-- Recorded data follows --
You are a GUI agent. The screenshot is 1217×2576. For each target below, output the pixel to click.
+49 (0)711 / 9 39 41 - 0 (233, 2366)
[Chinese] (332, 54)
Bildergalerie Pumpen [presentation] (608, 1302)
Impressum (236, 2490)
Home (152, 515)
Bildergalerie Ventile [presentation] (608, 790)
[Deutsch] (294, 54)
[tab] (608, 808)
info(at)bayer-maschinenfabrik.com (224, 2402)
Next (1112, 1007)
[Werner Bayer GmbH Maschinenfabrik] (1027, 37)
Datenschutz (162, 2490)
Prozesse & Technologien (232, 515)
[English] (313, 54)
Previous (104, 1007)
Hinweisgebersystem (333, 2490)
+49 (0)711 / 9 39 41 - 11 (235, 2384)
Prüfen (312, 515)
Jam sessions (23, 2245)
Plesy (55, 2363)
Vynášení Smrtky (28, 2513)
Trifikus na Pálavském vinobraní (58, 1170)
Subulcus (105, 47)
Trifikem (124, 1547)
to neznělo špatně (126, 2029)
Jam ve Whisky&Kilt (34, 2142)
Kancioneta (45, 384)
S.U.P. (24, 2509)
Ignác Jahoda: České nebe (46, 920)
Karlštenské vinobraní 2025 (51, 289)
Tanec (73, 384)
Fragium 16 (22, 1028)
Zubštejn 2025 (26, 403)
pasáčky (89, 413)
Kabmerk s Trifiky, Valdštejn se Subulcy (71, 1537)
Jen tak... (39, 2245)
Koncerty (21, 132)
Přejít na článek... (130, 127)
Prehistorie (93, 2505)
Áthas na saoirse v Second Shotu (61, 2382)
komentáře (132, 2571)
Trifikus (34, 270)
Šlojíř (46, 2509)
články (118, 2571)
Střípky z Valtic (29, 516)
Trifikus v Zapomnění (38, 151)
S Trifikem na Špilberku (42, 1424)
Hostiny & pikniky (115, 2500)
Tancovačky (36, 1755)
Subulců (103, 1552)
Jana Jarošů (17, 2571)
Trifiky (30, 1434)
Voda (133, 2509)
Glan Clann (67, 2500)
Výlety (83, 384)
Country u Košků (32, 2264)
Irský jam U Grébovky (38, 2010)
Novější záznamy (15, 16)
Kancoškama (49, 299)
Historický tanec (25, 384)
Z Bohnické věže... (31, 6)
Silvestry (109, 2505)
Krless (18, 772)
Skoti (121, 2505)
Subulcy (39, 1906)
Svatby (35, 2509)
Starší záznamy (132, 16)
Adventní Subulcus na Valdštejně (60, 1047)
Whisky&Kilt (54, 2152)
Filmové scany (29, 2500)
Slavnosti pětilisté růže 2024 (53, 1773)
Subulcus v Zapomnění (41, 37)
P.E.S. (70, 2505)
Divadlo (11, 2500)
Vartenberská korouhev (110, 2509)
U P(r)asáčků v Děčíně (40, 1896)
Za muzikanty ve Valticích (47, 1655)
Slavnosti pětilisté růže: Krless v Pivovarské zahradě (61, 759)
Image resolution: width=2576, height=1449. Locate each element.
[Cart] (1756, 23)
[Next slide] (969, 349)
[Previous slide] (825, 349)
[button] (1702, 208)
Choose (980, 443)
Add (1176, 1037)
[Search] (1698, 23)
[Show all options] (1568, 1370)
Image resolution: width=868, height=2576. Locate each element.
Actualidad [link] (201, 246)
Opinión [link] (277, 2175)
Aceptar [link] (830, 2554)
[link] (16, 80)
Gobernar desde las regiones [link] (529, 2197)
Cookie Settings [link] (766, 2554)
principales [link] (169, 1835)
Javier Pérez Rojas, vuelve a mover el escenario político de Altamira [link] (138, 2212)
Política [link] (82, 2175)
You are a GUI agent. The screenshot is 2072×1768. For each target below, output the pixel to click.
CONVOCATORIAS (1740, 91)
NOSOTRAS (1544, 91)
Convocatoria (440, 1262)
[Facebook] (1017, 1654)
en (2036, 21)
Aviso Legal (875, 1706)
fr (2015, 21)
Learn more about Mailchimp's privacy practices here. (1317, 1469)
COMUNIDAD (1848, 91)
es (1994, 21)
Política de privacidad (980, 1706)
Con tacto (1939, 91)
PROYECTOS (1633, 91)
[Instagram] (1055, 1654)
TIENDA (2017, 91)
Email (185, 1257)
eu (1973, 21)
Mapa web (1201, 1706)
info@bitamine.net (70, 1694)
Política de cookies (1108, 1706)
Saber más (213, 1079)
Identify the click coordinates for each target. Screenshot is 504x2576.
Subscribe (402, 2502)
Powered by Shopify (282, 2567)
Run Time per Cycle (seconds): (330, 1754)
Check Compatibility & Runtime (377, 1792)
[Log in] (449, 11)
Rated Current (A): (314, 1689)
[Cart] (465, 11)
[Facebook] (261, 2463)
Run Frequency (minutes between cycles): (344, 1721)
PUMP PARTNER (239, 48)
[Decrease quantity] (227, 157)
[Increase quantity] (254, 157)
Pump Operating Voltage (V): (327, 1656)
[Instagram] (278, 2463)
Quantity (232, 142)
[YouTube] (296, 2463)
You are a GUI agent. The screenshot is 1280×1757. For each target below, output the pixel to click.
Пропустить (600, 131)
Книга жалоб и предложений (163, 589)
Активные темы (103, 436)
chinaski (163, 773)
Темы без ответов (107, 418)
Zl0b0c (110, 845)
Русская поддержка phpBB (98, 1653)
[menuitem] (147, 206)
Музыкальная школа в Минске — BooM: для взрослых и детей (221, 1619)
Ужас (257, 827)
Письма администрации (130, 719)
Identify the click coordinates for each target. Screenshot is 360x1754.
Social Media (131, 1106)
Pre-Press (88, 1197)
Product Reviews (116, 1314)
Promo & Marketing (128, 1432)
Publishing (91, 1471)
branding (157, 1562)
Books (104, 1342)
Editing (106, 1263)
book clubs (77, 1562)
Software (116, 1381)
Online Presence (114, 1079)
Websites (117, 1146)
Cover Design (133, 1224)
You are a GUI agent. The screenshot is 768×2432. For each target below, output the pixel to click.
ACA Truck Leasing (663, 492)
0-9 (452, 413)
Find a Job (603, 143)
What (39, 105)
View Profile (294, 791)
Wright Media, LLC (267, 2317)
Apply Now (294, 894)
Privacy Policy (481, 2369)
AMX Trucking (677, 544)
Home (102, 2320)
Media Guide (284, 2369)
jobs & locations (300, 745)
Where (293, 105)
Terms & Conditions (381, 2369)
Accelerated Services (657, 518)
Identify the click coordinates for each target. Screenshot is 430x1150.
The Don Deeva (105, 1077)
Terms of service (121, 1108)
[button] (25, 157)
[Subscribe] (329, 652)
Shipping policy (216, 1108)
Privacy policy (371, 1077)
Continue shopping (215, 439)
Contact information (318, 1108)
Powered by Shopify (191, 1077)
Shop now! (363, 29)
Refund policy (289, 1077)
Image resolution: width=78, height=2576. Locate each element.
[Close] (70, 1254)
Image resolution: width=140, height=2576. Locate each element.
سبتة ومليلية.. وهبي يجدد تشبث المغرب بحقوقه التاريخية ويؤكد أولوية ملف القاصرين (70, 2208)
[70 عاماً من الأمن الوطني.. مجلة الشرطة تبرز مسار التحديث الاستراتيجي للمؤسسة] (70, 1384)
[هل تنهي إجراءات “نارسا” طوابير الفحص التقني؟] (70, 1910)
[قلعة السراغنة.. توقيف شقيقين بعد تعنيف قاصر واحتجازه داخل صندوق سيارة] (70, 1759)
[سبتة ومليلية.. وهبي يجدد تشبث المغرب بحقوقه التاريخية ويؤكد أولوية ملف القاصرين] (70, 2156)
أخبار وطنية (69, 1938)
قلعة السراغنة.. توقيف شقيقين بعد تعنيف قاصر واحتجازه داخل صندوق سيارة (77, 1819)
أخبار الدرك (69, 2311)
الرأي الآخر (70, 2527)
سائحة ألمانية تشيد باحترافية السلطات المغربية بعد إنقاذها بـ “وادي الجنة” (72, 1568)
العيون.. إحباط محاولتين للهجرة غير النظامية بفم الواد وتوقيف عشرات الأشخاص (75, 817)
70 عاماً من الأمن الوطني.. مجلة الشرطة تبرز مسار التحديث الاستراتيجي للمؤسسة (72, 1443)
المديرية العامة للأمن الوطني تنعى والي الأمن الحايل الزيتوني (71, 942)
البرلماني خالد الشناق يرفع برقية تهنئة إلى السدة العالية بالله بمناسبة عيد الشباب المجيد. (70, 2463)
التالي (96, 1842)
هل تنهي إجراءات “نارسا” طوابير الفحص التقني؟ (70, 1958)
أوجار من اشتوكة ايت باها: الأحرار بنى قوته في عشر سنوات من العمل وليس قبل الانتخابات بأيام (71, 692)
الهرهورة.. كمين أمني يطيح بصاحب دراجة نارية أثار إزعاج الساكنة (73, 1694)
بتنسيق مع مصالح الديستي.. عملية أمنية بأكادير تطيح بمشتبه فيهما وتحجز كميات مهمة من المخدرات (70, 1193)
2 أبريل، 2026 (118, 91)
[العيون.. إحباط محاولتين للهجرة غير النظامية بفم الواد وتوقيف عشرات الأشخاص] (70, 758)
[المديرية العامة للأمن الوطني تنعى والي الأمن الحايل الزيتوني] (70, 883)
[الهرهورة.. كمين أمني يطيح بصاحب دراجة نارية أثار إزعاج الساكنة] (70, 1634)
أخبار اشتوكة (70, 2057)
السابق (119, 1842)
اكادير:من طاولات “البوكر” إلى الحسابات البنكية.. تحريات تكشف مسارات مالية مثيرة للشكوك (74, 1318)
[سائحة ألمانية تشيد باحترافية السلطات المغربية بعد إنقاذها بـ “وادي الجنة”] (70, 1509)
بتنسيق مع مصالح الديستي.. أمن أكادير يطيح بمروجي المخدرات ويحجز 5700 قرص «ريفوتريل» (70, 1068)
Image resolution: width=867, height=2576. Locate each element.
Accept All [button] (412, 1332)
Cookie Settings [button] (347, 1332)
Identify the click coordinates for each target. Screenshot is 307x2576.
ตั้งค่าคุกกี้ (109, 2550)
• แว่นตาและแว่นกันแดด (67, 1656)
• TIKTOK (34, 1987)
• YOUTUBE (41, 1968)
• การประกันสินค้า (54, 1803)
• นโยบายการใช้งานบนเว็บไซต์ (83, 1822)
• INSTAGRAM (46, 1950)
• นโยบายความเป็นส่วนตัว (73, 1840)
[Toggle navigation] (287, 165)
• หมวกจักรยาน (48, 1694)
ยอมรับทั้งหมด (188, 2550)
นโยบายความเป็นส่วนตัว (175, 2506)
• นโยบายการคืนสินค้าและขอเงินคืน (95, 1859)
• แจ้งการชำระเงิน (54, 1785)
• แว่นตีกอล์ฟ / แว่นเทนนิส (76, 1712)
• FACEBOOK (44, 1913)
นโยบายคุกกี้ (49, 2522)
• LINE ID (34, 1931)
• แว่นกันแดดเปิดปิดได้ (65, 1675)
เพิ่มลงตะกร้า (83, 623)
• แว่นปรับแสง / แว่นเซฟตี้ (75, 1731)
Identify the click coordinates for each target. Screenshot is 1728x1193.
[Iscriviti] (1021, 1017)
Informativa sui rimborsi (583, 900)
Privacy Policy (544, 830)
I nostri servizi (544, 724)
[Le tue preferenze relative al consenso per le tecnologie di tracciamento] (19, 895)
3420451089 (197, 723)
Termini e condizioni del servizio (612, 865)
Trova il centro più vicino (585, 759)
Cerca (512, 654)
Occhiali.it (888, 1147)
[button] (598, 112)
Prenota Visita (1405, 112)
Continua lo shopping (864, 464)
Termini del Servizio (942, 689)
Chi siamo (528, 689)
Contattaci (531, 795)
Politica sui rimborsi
-- Recorded data concluded --
- [Task item] Tell how many lines in the material above include the word "Settings", giving the number only.

- [Answer section] 2